День тридцать второй
10.15 вечера

– Ну и Дэвид, ну и психанул, – задумчиво проговорил Колридж. – Достаточно бурная реакция, такой взрыв мог обернуться и убийством. Как вы считаете?

Пленку отмотали назад и несколько раз останавливали, чтобы получше рассмотреть злую физиономию красавчика.

– Такое впечатление, что он в самом деле готов ее убить, – согласился Хупер. – Но ведь убита не Лейла?

– Сержант, мы это обсуждали уже тысячу раз. Если бы имелся очевидный мотив, убийца давно бы стоял перед судом. Мы ищем семя, из которого проклюнулось преступление.

Хупер кратко, насколько позволяла вежливость, подтвердил: он знает, что следственная группа занимается поиском семени.

День пятый
9.15 вечера

После того как Дэвид удалился, Лейла воспользовалась его советом – прочитала стихотворение сама.

И при этом все время широко улыбалась – точно бабуин, у которого торчит из пасти банан.
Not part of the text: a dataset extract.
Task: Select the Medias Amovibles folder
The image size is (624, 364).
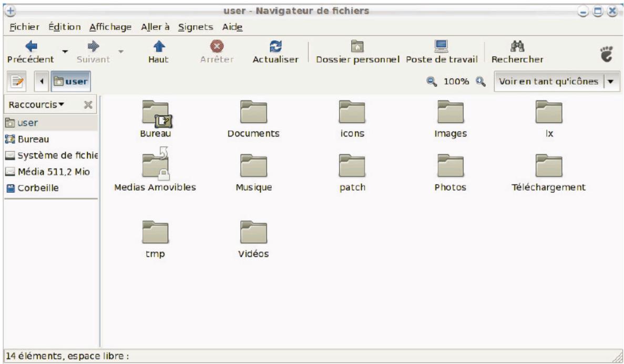Action: (x=155, y=171)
Джаз, Келли, Дервла и Мун почтительно слушали, а когда она закончила, наперебой зачирикали, что стихотворение очень, очень хорошее.

А Воггл из своего угла изрек, что вся поэзия – попытка формализовать язык и свидетельствует лишь о тоталитарном складе ума.

– Слова – те же анархисты. Им требуется свобода.

Но на него не обратили внимания. Этому уже научились, хотя и проявляли осторожность, подсчитывая минуты до дня голосования.

– Вещица отпад! – заключила Мун. – Прикольная штука. Молодчина. – Ее манчестерский акцент с каждым днем становился все сильнее.

– Ты заметила мою красную помаду? – не выдержала Лейла.

Заметили все.

– Некоторые антропологи полагают, что женщины красят губы в красный цвет, чтобы рты напоминали влагалища.

– Угомонитесь, девушки, – вмешался Газза, снимая с плиты чайник. – Попробуйте мой ужин.

– Говорят, что женщины красят губы, чтобы привлечь мужчин, а я делаю это ради прославления.

– Кого? – простодушно спросил Джаз.

– Моего влагалища.

– Нормально!

– Слушай, – снова вмешался Гарри, – если тебе потребуется помощник, я к твоим услугам: будем прославлять вместе.

– Осади, Гарри! – прервала его Мун. – Речь не о том, чтобы трахаться с мужиками, а о том, чтобы стать сильной, одухотворенной женщиной. Так, Лейла?

– В самую точку, Мун. Все сечешь!

А Келли, видимо, секла не очень.

– Я про этих антропологов: почему надо, чтобы лицо напоминало ну... всякие органы?

Лейла на мгновение задумалась. Раньше ее об этом ни разу не спрашивали – знакомые обыкновенно задумчиво кивали и просили передать им гуакамоле. [17]17
  Гуакамоле – мексиканский соус из авокадо и овощей.


[Закрыть]

– Ну, не в буквальном смысле слова, – нашлась она. – Это всего лишь образ – символ гениталий, чтобы подвигнуть мужскую особь к деторождению.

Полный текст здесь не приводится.